- [YOUR GOAL]: When you reach the line containing "You are a computer-use agent. Viewport: 1366px", begin reproducing the material exactly, stop after the line containing "Open Chat with Merlin", and leave out any pictures along the way.

- [RECORDS PROVIDED]:
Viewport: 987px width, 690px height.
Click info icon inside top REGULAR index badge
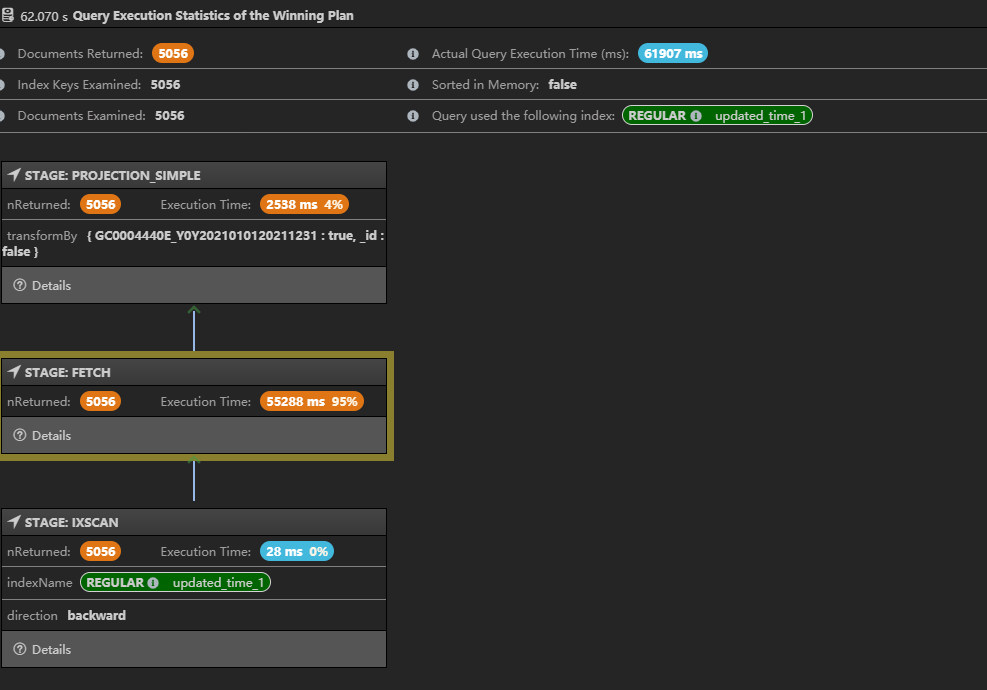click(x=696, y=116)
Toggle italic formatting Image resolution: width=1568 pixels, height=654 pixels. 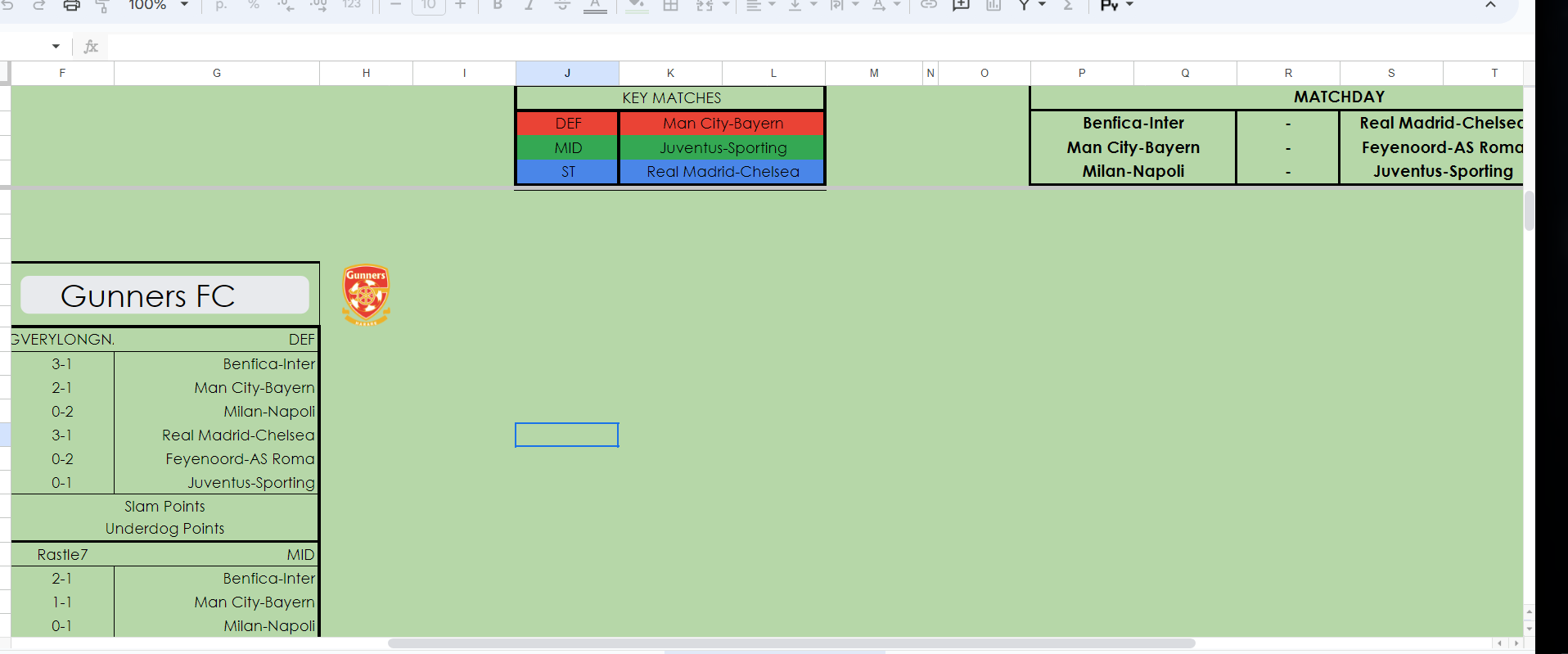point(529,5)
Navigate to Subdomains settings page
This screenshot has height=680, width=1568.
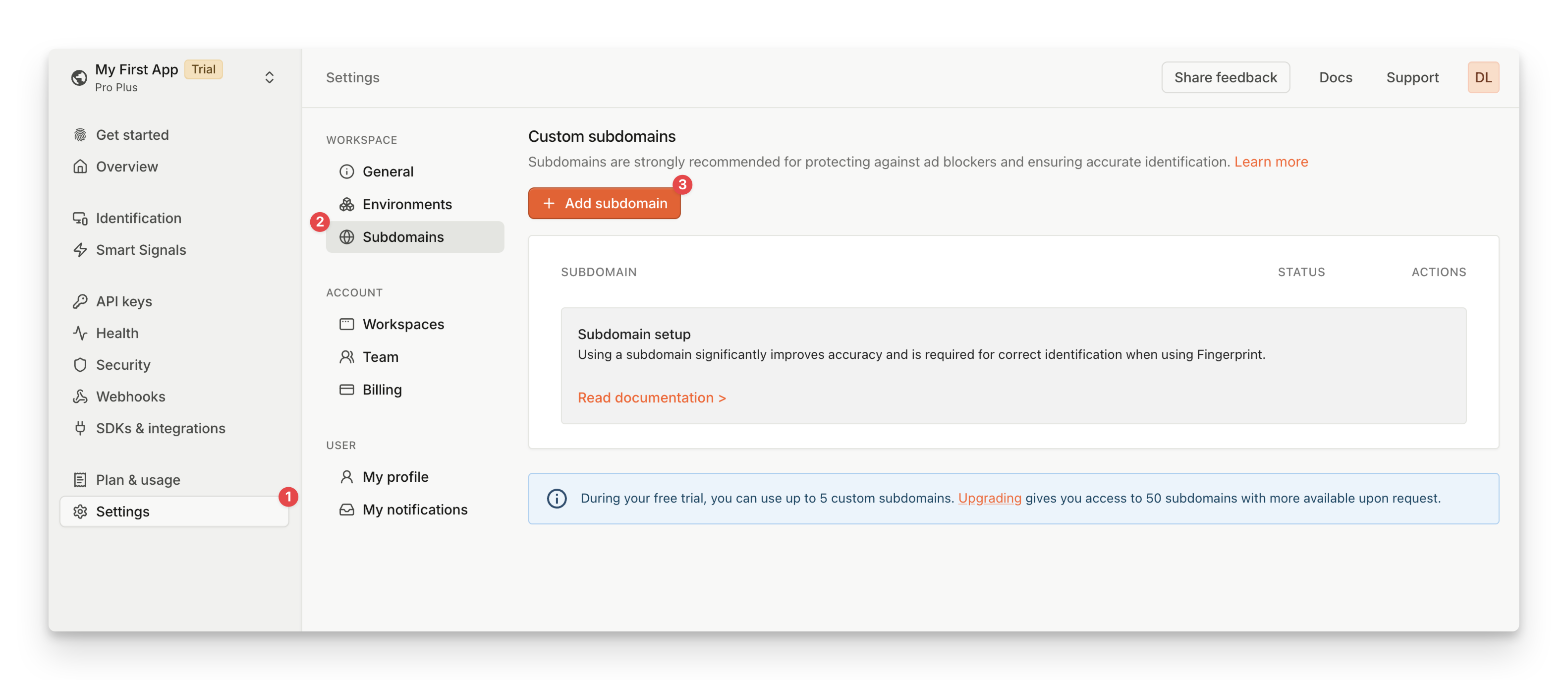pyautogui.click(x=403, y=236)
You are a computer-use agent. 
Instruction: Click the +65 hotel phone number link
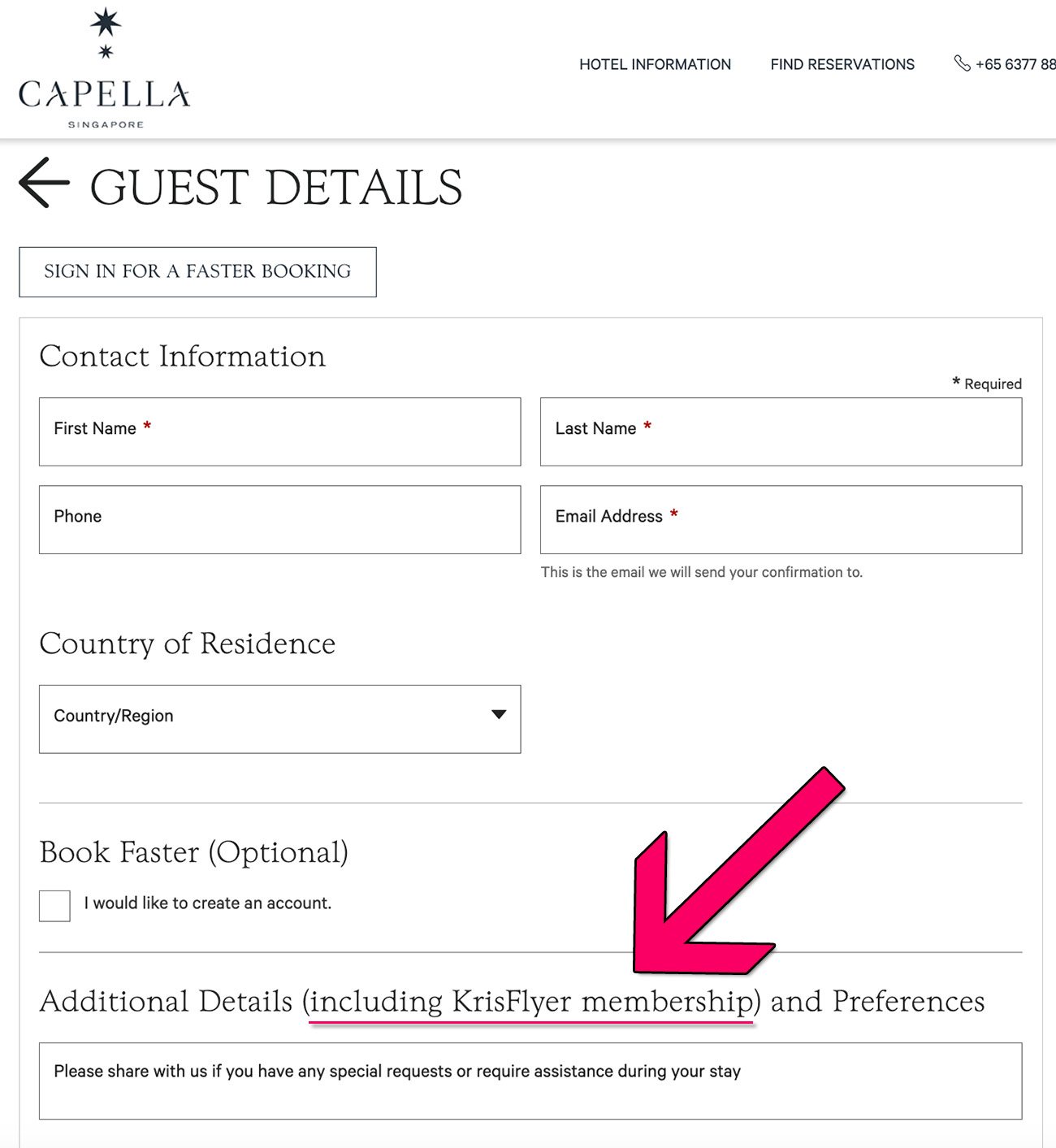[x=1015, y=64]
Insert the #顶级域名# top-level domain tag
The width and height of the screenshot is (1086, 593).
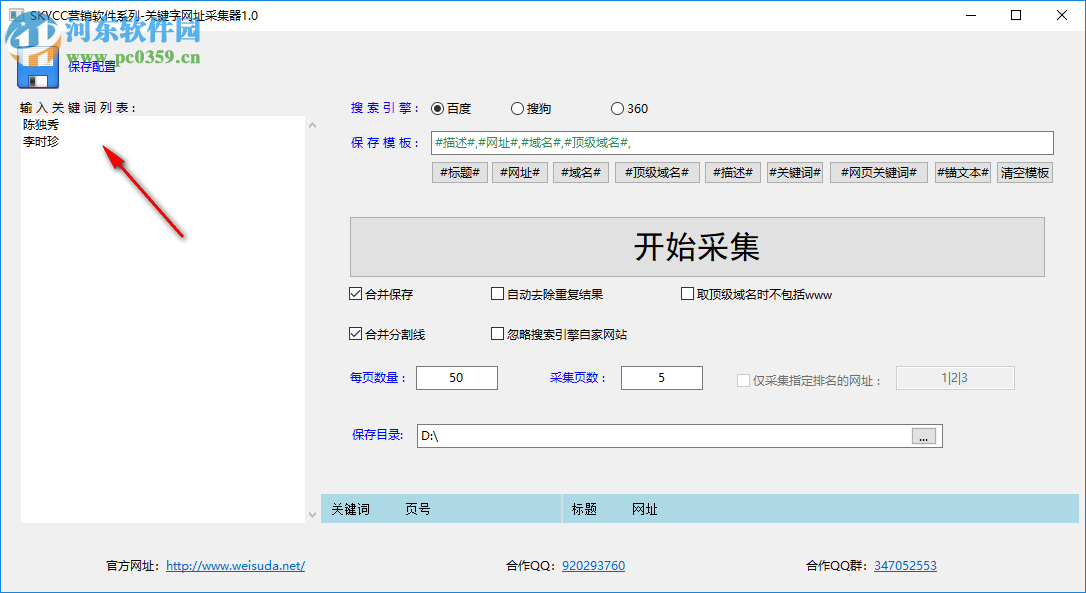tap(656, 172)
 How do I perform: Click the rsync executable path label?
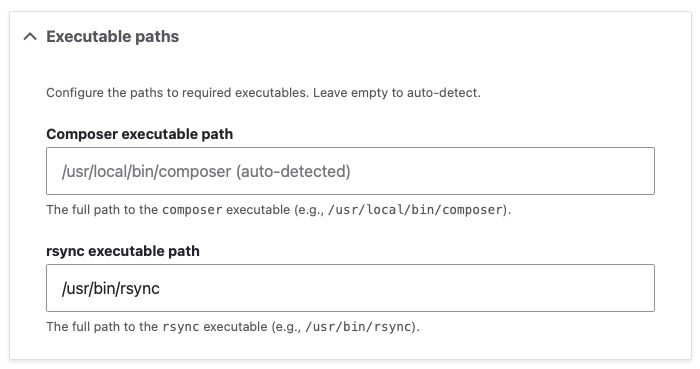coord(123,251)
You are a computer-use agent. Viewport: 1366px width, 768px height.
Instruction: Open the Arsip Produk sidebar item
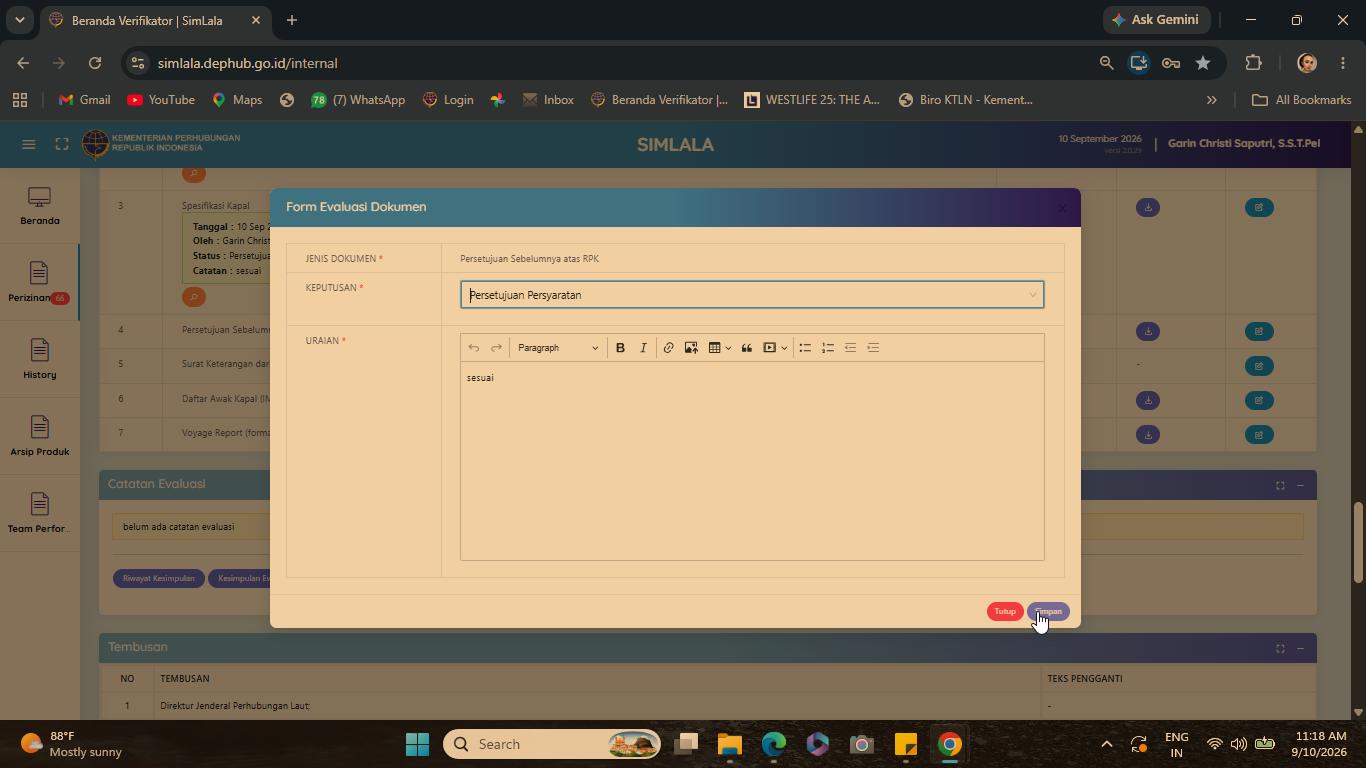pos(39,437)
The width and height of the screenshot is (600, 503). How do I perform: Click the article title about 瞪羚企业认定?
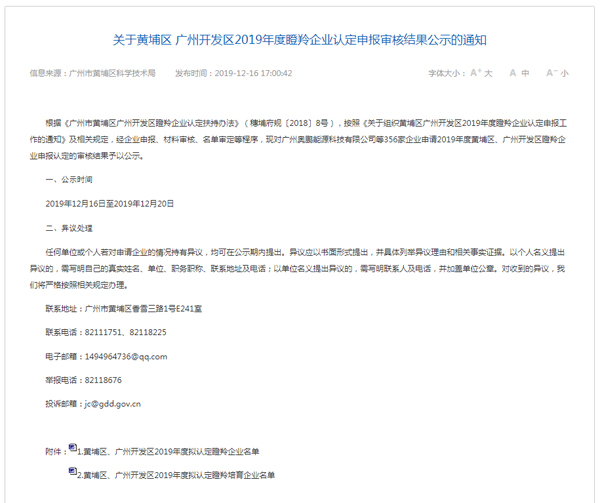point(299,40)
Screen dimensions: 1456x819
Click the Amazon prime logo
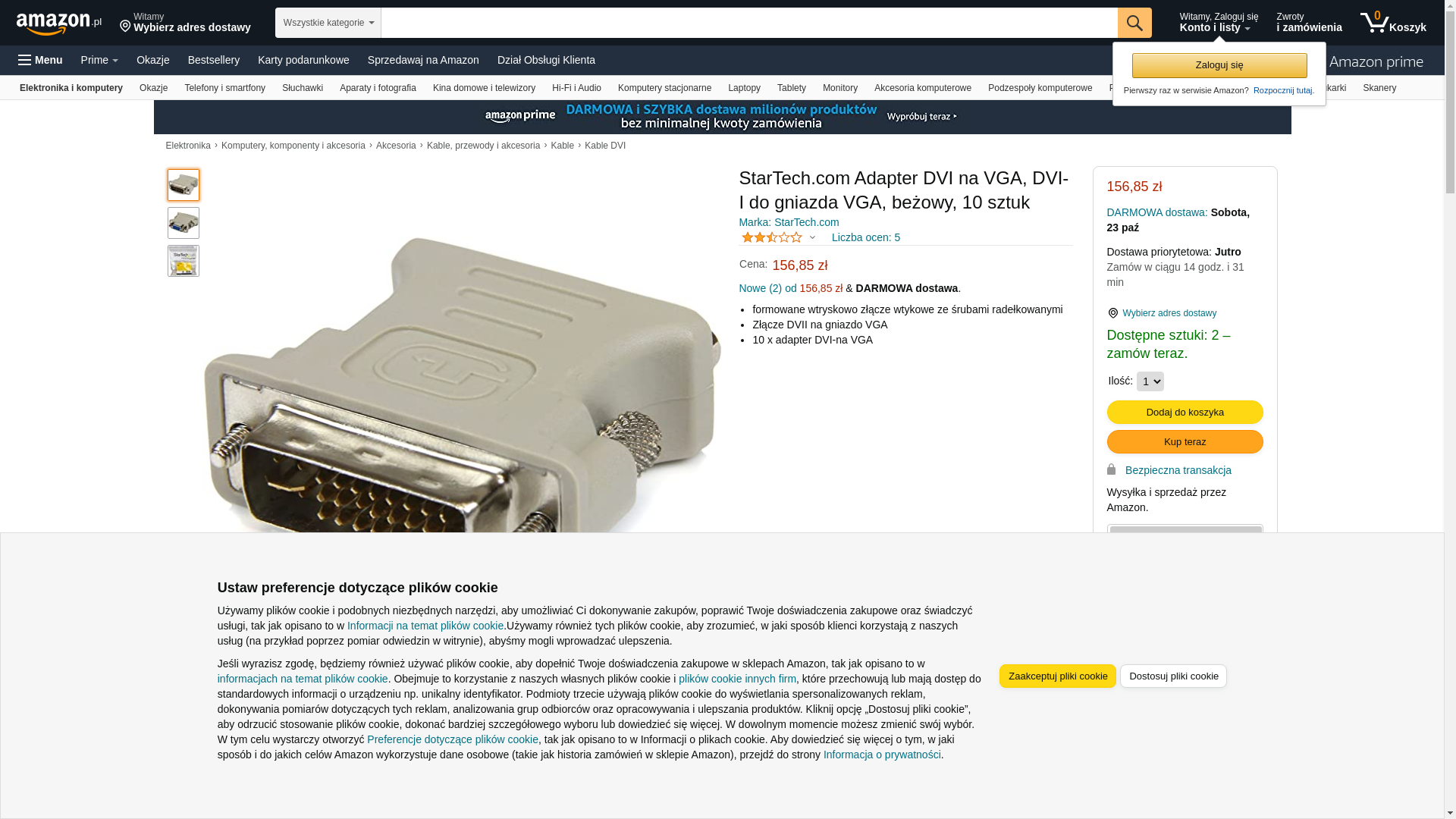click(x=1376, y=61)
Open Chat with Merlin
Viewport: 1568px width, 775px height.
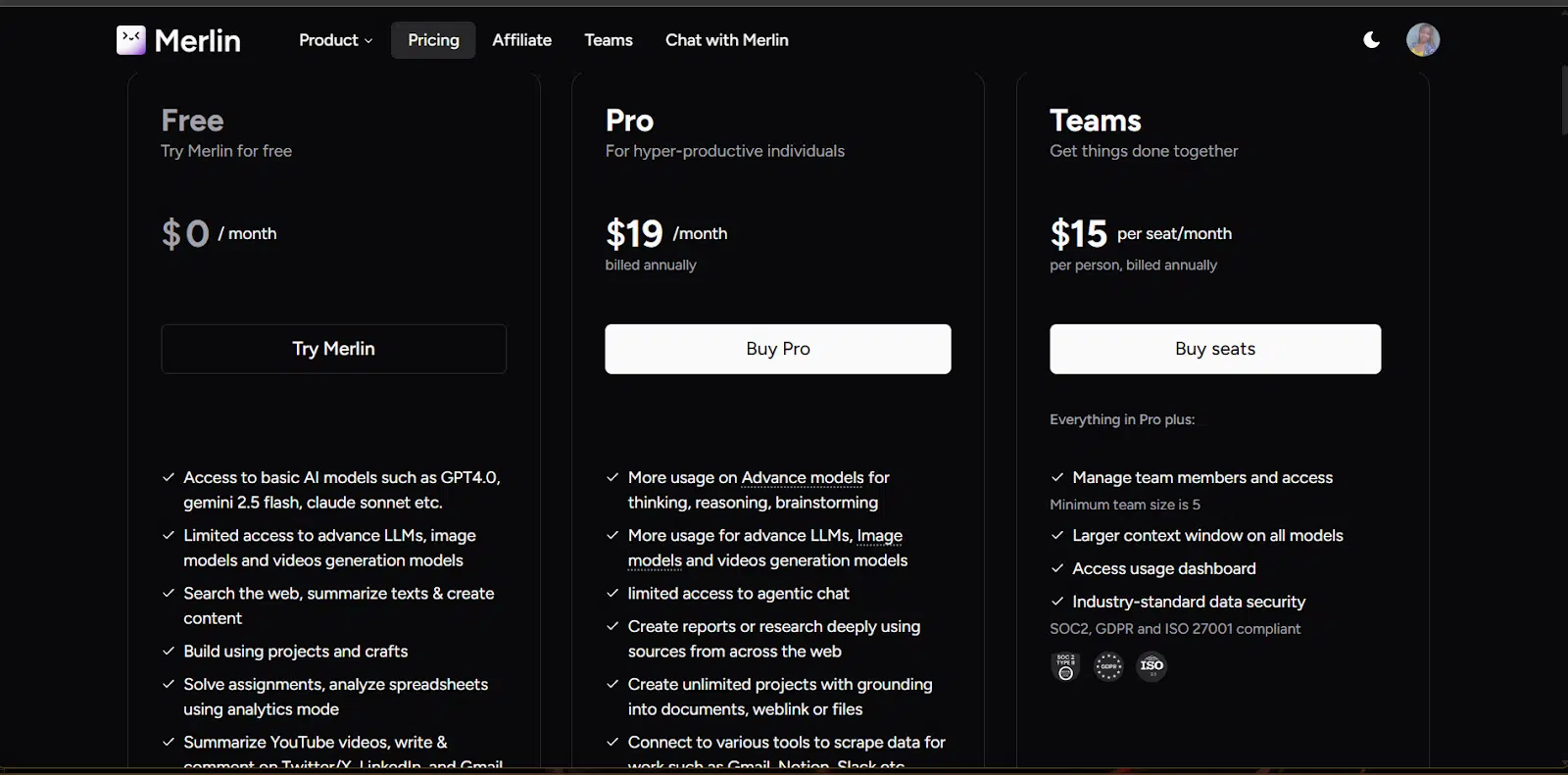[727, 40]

- [REPLY TO THE TASK]:
You are a computer-use agent. Viewport: 1366px width, 768px height.
Instruction: Open the Arsip Produk sidebar item
pos(39,437)
The width and height of the screenshot is (600, 503). How do I perform: Click the article title about 瞪羚企业认定?
point(299,40)
Screen dimensions: 1456x819
Click the Amazon prime logo
click(x=1376, y=61)
Open Chat with Merlin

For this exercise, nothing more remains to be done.